More importantly, HSN has been able to squeeze some profits out of the business. In the second quarter of 2008, HSN recorded impairment charges totaling around $300 million on its Cornerstone business, resulting in about a $300 million operating loss. This past quarter ending Sept. 30th, 2011, Cornerstone had an operating profit of over $5.8 million with a 2.5% margin. For the first nine months of the year, its operating profit was around $25.4 million with a 3.6% margin. Clearly, its Cornerstone business has stabilized and is starting to grow profitably. This can only help HSN's future bottom line. (To learn more, read A Look At Corporate Profit Margins.)

S&P MidCap 400

Standard & Poor's announced changes to the S&P MidCap 400 index Dec. 8, 2011. The most relevant being adding HSN to replace AGL Resources (NYSE:GAS) on the mid-cap index, as AGL was promoted to the S&P 500, replacing Nicor, which it acquired the very same day. By no coincidence, several analysts upgraded either its rating or target price on the news. Zack's moved HSN from a "neutral" to "outperform" rating and Wunderlich reiterated its "buy" rating and raised its target price to $42 a share.
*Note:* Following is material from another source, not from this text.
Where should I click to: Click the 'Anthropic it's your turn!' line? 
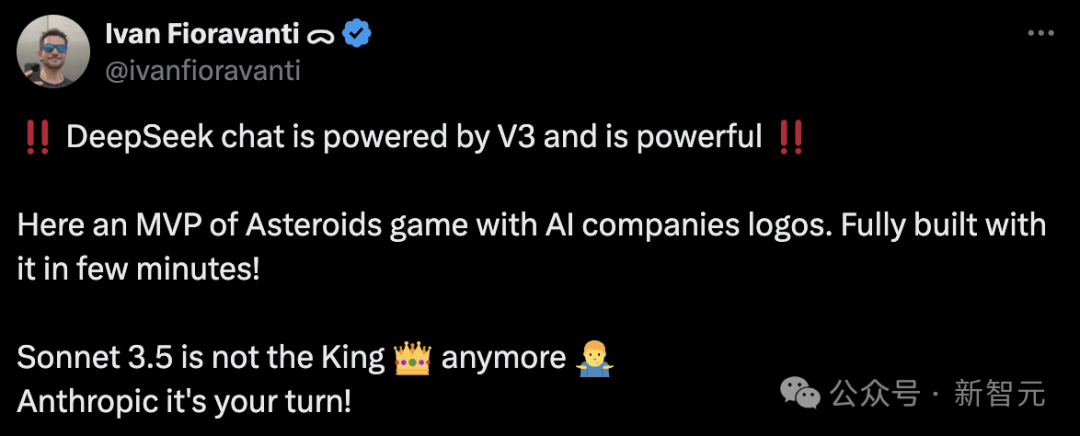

Since the change, its volumes have picked up considerably, averaging slightly more than 700,000 per day, or around double its average daily volume. On Monday, Dec. 12, volume was eight times the average, as institutions bought and sold HSN's stock depending on the index they're tracking. I'm sure things will settle down as we move into the holidays, but come January, volumes will pick up again. Those who desire liquidity have to be happy with the change. (For more information, read Understanding Liquidity Risk.)

Mindy Grossman

HSN's CEO comes from Nike (NYSE:NKE), where she was in charge of its global apparel business for six years and before that she worked with Ralph Lauren (NYSE:RL) and Warnaco (NYSE:WRC), in senior executive positions. In other words, she'd worked for some of the best. When Grossman was recruited in 2006, she had no idea what the business was all about, except that HSN had had seven CEOs in the span of 10 years and was an unmitigated disaster.
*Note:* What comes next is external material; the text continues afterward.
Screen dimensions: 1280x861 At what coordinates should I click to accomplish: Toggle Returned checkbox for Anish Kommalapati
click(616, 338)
Transforming the business and the culture, slowly she was able to develop a company with a vision, however not before the floor fell out in the markets, shortly after going public. By Dec. 2008, its stock was lower than $2 and its receivables balance was higher than its market cap. Fast forward to today and it's part of the S&P Mid-Cap 400. No longer is it a shopping channel, but rather a lifestyle company that caters to people who love to shop. No longer is it second fiddle to QVC; Grossman had a lot to do with its transformation.

The Bottom Line

As I said previously, Cornerstone's operating margins are moving in the right direction. So too are HSN's, which increased around 190 basis points in the third quarter and is currently about 7.12%. Given the profit improvement in recent quarters, an enterprise value 8.6 times EBITDA hardly seems excessive.(For related reading, see A Clear Look At EBITDA.)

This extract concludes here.